Background
The elderly population is often exposed to complex medication regimens. Increased drug use is one of the main reasons for drug-related problems (DRPs).
Aim
The primary objective of this study was to define and classify DRPs in patients admitted at the Clinical Department of Geriatrics, Zvezdara University Medical Center, Belgrade, Serbia.
Method
Patient demographics, medications, and medical history were evaluated by the pharmacist during a weekly 3-hour visit for a period of 5 months. The DRPs were identified via V9.0 PCNE classification. Lexicomp® was used to assess the drug–drug interactions.
Results
A total of 100 geriatric patients were included in the study (mean age 79.7 ± 7.88 years; median [IQR] of prescribed drugs 8, 5 [6–10]).
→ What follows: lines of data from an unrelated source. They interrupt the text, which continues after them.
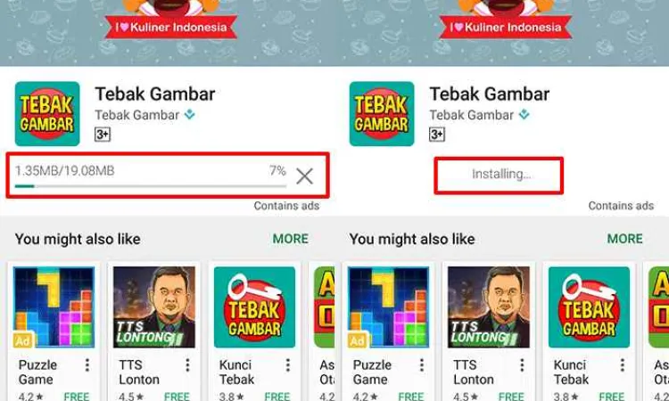
Task: Open the left Puzzle Game block icon
Action: coord(54,307)
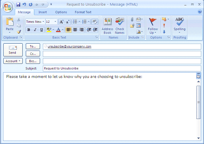204x144 pixels.
Task: Expand the font size 12 dropdown
Action: (55, 21)
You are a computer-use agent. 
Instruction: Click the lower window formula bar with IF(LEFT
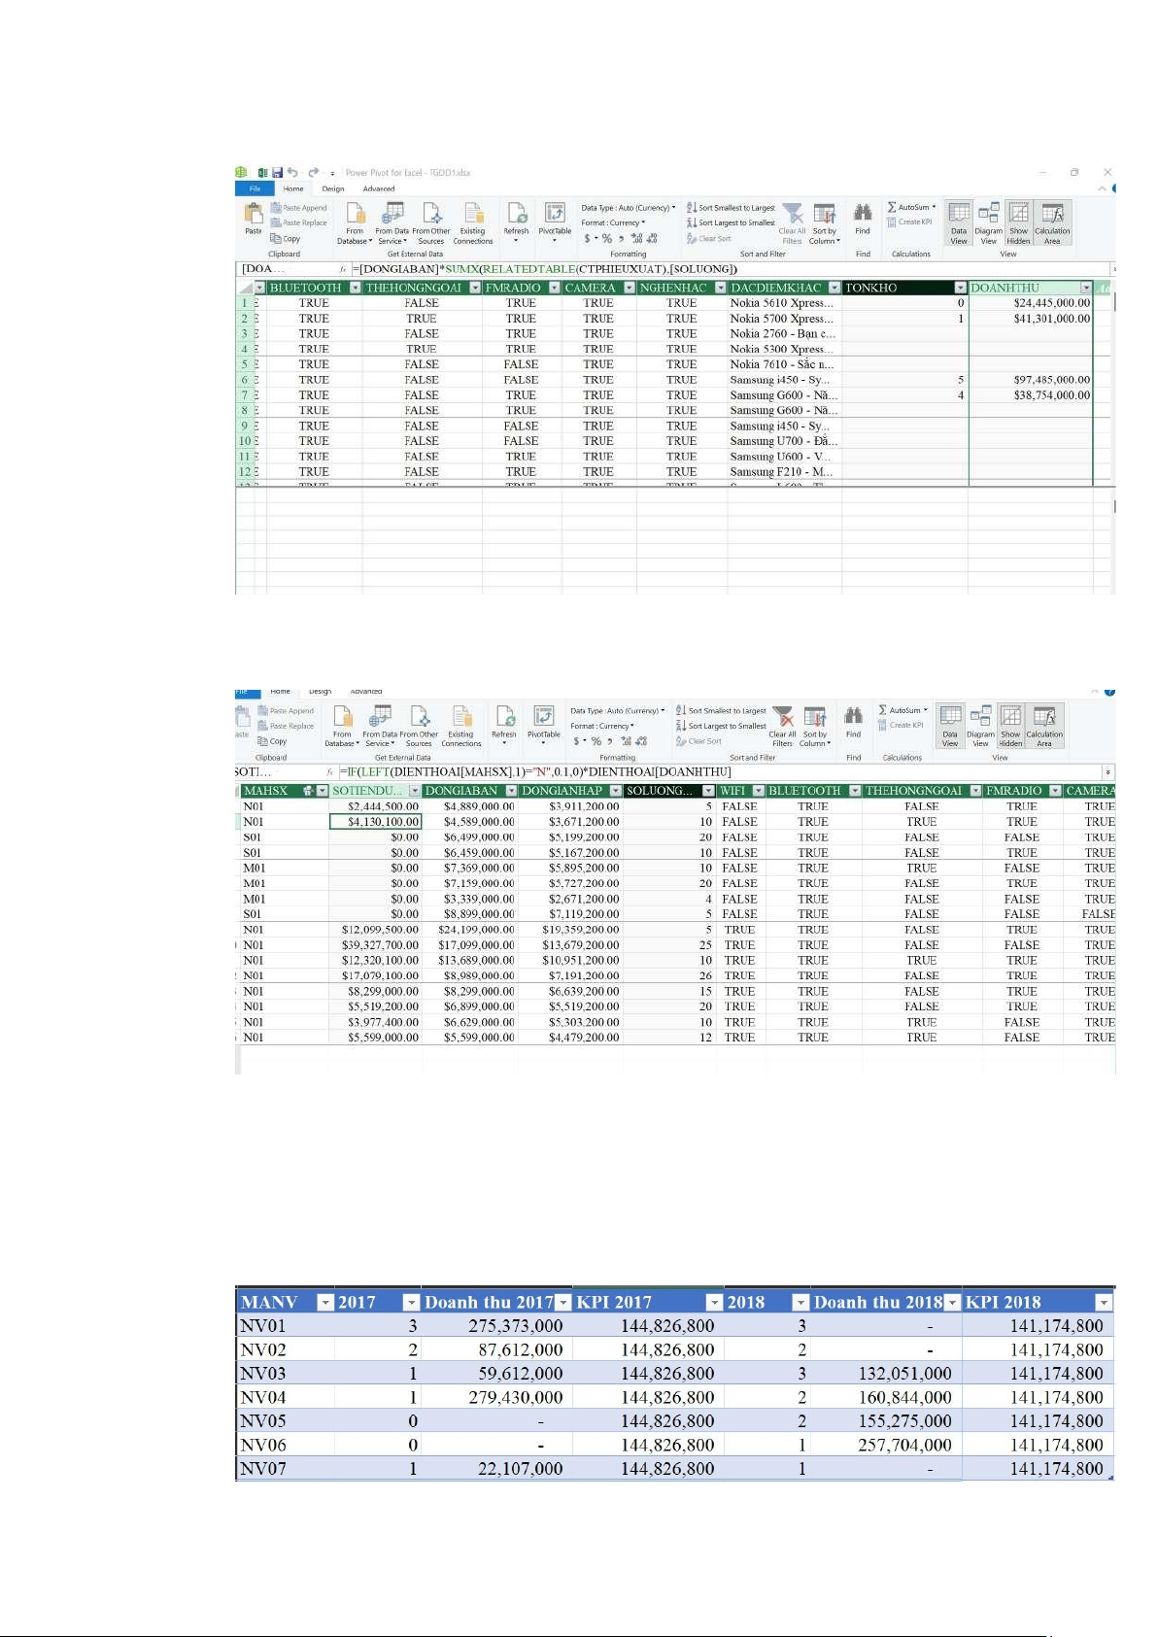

Total 236 potential DRP were identified and at least one potential DRP was seen in 85% of the patients. The most common underlying DRP concerned incorrect dose (36%), inappropriate drug combination (17.8%), untreated indication (17.4%) and drugs without indication (16.5%). There were significant correlations (p ≤ 0.05) between DRPs and number of comorbidities (r = 0.33) and number of drugs used (r = 0.6). Patients with atrial fibrillation, cardiomyopathy, diabetes mellitus and chronic renal failure had significantly more DRPs in comparison to the patients without these co-morbidities.
Conclusion
Pharmacist was able to detect a high number of DRPs in older patients. The role of the clinical pharmacist might be to improve treatement safety, to adjust the dosage, to detect the over- and underuse of drugs, since these were the most encountered causes of DRPs.